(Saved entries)
+---+
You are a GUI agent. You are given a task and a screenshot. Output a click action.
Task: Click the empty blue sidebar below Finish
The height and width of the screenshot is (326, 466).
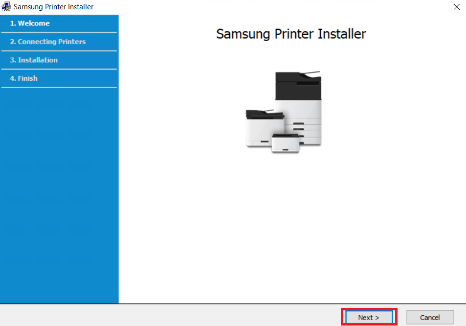click(59, 196)
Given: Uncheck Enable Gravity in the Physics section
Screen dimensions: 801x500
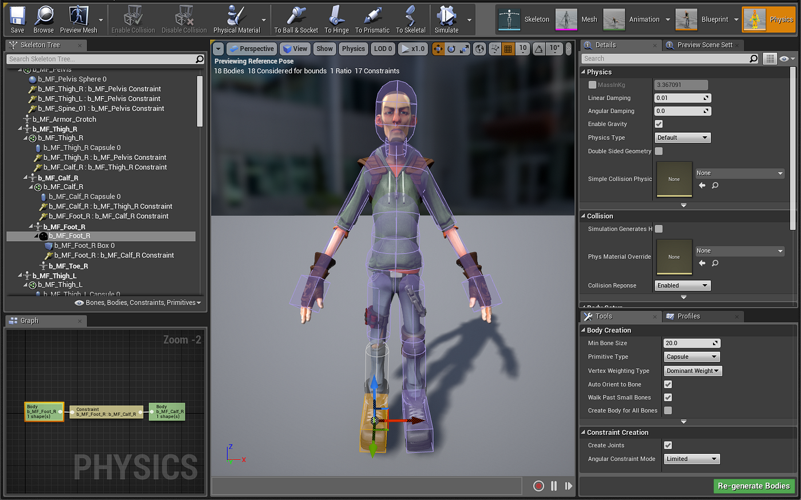Looking at the screenshot, I should point(659,124).
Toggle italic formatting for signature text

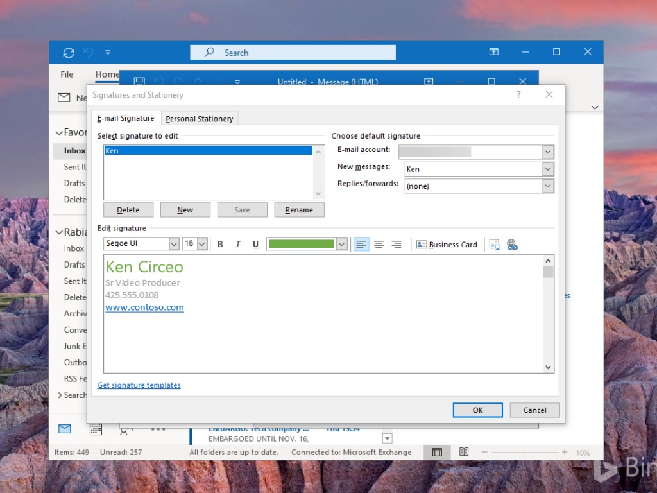(238, 245)
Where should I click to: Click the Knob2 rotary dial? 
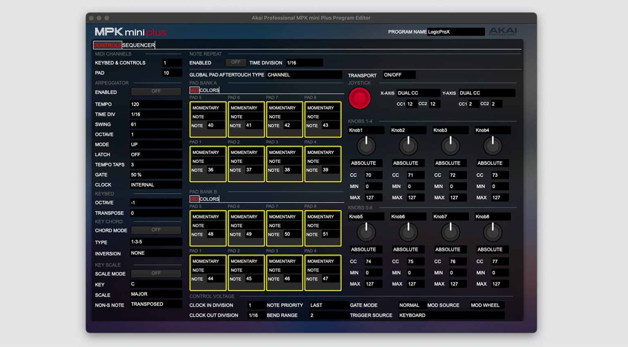click(408, 146)
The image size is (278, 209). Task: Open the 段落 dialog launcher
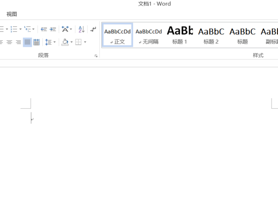tap(96, 56)
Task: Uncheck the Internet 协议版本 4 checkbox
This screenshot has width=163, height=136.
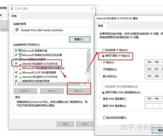Action: (16, 63)
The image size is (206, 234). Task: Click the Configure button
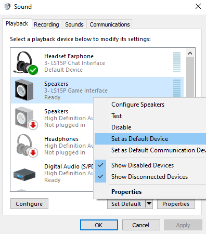coord(29,204)
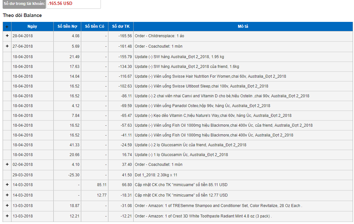The height and width of the screenshot is (224, 354).
Task: Expand the 02-04-2018 Coachoutlet order row
Action: tap(7, 165)
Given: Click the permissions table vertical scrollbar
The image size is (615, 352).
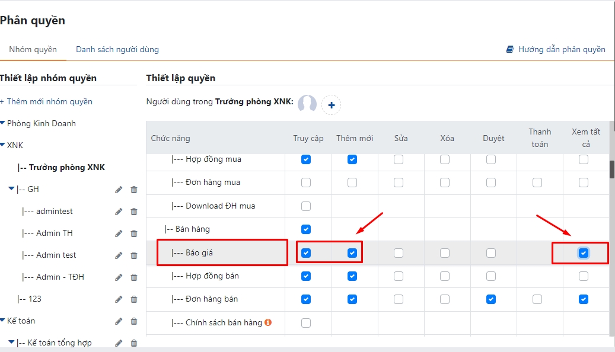Looking at the screenshot, I should coord(612,169).
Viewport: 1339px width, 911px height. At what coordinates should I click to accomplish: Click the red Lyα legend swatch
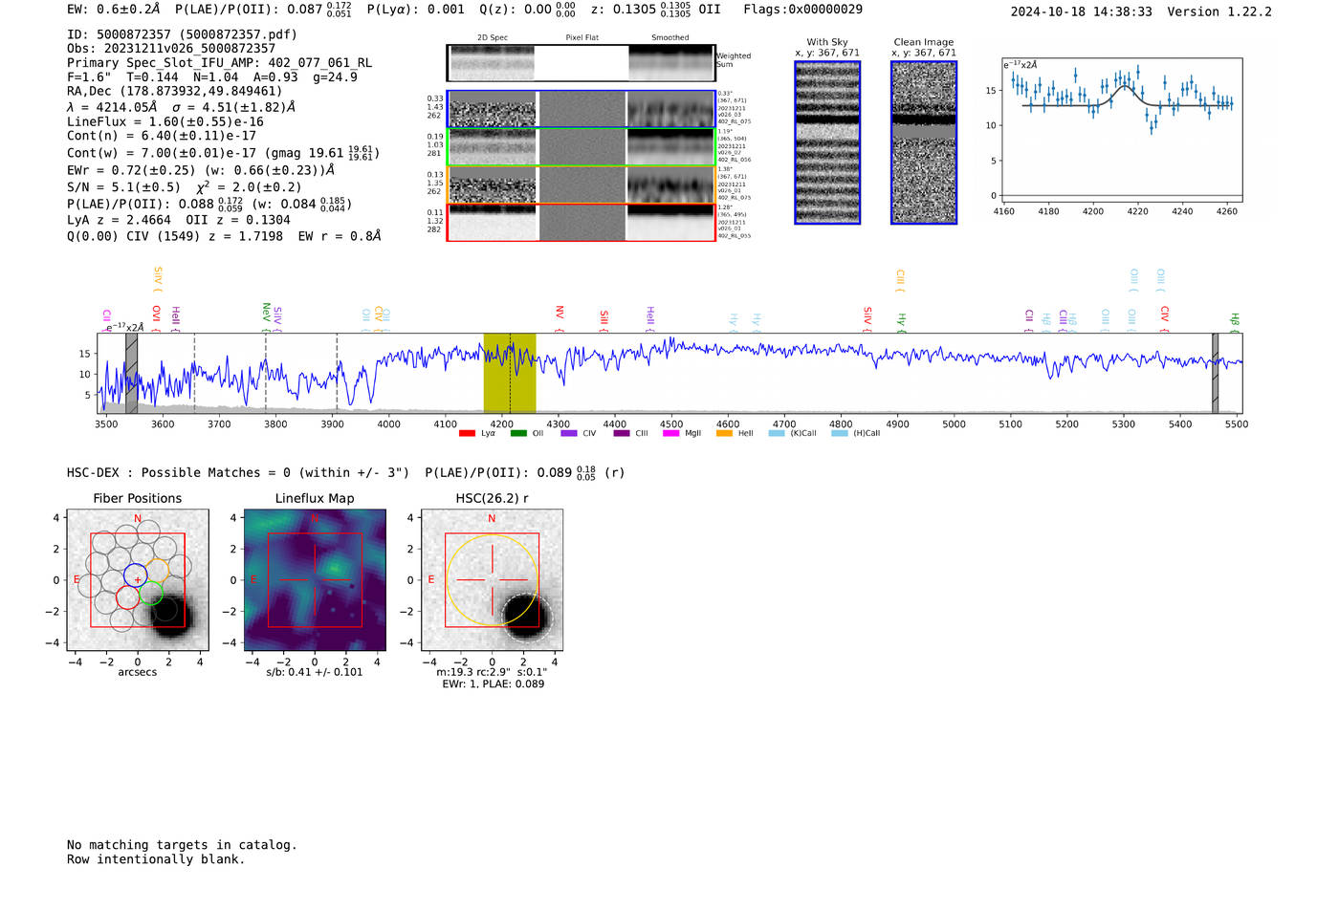tap(467, 434)
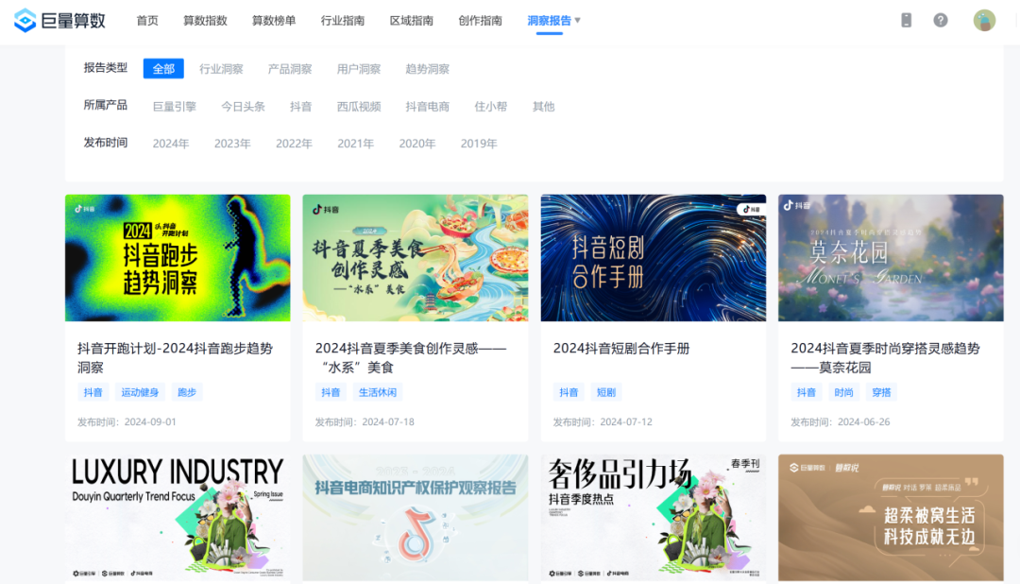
+---+
Take the entries above and set them down exactly, minus the pictures.

You are a GUI agent. You are given a task and a screenshot. Output a click action.
Task: Click the empty blue sidebar below Finish
The height and width of the screenshot is (326, 466).
click(59, 196)
Given: Uncheck Enable Gravity in the Physics section
Screen dimensions: 801x500
Looking at the screenshot, I should point(659,124).
Toggle italic formatting for signature text

(238, 245)
Where should I click to: Click the Knob2 rotary dial? 
click(408, 146)
The image size is (278, 209). Task: Open the 段落 dialog launcher
tap(96, 56)
Task: Uncheck the Internet 协议版本 4 checkbox
This screenshot has width=163, height=136.
Action: (16, 63)
The image size is (206, 234). Task: Click the Configure button
coord(29,204)
The height and width of the screenshot is (224, 354).
Task: Expand the 02-04-2018 Coachoutlet order row
Action: tap(7, 165)
Given: Click the permissions table vertical scrollbar
The image size is (615, 352).
Looking at the screenshot, I should coord(612,169).
Viewport: 1339px width, 911px height. At what coordinates should I click to accomplish: Click the red Lyα legend swatch
tap(467, 434)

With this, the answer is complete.